### TRECHO
Autora: Julia Nelly dos Santos Pereira


APRESENTAÇÃO GERAL

Este projeto foi desenvolvido na Escola Municipal General Humberto de Souza Mello (Morro da Mangueira) – 2ª CRE, com os 3º, 4º e 5º ano do ensino fundamental, a partir das rodas de leitura. O objetivo principal deste projeto foi fortalecer as expressões culturais afro-brasileiras e indígenas, a partir de uma atividade protagonizada por uma professora negra, como estratégia de preservação da identidade cultural através da promoção da leitura, o que auxiliou no estabelecimento de um imaginário positivo relacionado às questões afro-brasileiras. Este trabalho foi premiado no Prêmio Anísio Teixeira 2022, e fica comprovada a sua relevância pela premiação que torna esta prática visível, favorecendo a continuidade do projeto ao incentivar as ações promovidas no cotidiano de uma escola pública.

Além disso, estabelece uma política educacional comprometida com o bom desempenho da sociedade que passa a se reconhecer e começa a se alfabetizar de modo mais efetivo. Transformam também os impactos negativos da pandemia de COVID 19 na população, impactando positivamente na alfabetização dos alunos.

A proposta de tratar a leitura, escrita e oralidade de mitos e narrativas tradicionais entre grupos populacionais, trouxe fôlego para a escritura deste trabalho. Comecei a refletir sobre a minha prática pedagógica e, acredito que ela tenha sido baseada no legado de Darcy Ribeiro, um educador que, como todas as pessoas grandiosas, soube associar diversas áreas do conhecimento, tão necessárias para a nossa vida, como a política e a antropologia.

Neste sentido, suas ideias permanecem atuais, principalmente na luta pela causa indígena e pelo ensino público para todas as crianças brasileiras, trazendo à tona uma pergunta filosófica: “quem somos nós?”. Acreditamos que essa descoberta se faz com conhecimentos sobre os livros e com a capacidade do brasileiro se reinventar. E, essas narrativas vão costurando de modo mágico[1] esta estrutura textual, e embasando o modo de pensar sobre o fazer cotidiano.

Com base na Lei 11.645/2008[2], que estabelece como obrigatoriedade nos estabelecimentos de ensino fundamental e médio, públicos e privados, a temática “História e cultura afro-brasileira e indígena”, a Escola Municipal General Humberto surge como um ambiente apropriado para trabalhar a diversidade. É uma escola pública que atende majoritariamente aos moradores do Morro da Mangueira, que precisam reconhecer sua cultura, bem como lidar com questões relativas à discriminação e ao preconceito, presentes no cotidiano.
######
### DADOS
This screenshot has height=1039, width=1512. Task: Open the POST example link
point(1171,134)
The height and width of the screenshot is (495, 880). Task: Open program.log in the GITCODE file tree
######
ENUNCIADO DA TAREFA: Dê seguimento ao relato sobre o projeto de rodas de leitura da escola do Morro da Mangueira, começando logo após a última frase apresentada.

RESPOSTA DA TAREFA:
Neste sentido, eu enquanto docente, organizei um planejamento para as rodas de leitura com atividades e abordagens metodológicas que tratassem da cultura negra e indígena de modo transdisciplinar. O desafio maior foi lidar com o mito da democracia racial, a colonialidade e o racismo epistêmico presente e manifesto em nossas crianças (Santos; Francisco, 2018).

Os alunos estavam em processo de alfabetização, então, em nossas atividades houve o estímulo à leitura e diversas formas de escrita a partir dos registros das atividades. Em todas as aulas, eles produziram uma reflexão sobre a leitura oferecida e, avaliaram o que foi apresentado. Acreditamos no desenvolvimento do gosto pela leitura, que pode evoluir para o prazer, e alcançar a fruição. Pretendemos que a leitura não seja feita por hábito, mas pela reflexão e criticidade como nos ensina Raquel Villardi (2012).

Enfim, a ideia de uma formação para o ser integral, que segundo Pestana (2014, p. 55)

se refere ao desenvolvimento do processo educativo que pense o ser humano em todas as suas dimensões – cognitiva, estética, ética, física, social, afetiva, ou seja, trata-se de pensar uma educação que possibilite a formação integral do ser humano, em todos os seus aspectos (Pestana, 2014, p. 55).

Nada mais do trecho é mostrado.